Before the show got going in earnest, the big players tried to outdo each other with the customary round of razzmatazz-filled press conferences. For our money, Microsoft won those exchanges, announcing a new console, codenamed Project Scorpio, which will arrive at the end of 2017 and bring with it full 4K TV output and some (as yet unspecified) element of upgradability. Sony acknowledged that it is working on a similar uprated version of the PlayStation 4, called PS4 Neo, but refused to talk any more about it. Sony’s message at the press conference was that it was concentrating on the games but then, oddly, it seemed reluctant to show us any of them.
The Legend of Zelda: Breath of the Wild
To describe the next instalment in the legendary Zelda series as “much anticipated” would be an understatement. We’ll still have to wait until some unspecified time in 2017 to buy it, but having – finally – played it, we can confirm that it adds plenty of new aspects to a much-loved formula. In Breath of the Wild, a teenage Link wakes after 100 years in suspended animation, to find Hyrule terrorised by an evil demon called Calamity Ganon, currently imprisoned in Hyrule castle.

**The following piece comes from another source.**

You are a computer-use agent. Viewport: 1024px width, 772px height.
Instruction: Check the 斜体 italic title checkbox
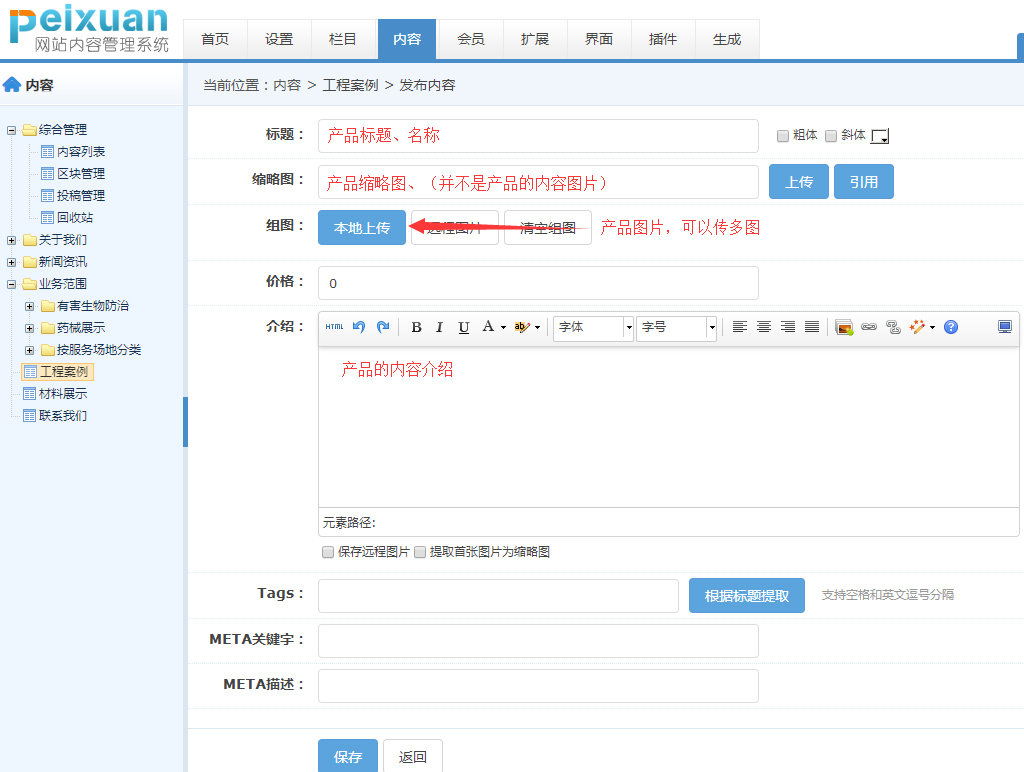(x=831, y=136)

Hyrule is now a gorgeous-looking land (the game has lush, impressionistic cel-shaded graphics) which, for the first time in a Zelda game, you can wander around seamlessly. Another major change sees the abandonment of health-restoring hearts; instead, you must collect food, cook it on fires and combine objects using a crafting engine. Link has some new moves, too, such as the ability to jump on his shield as if it were a snowboard and slide down inclines.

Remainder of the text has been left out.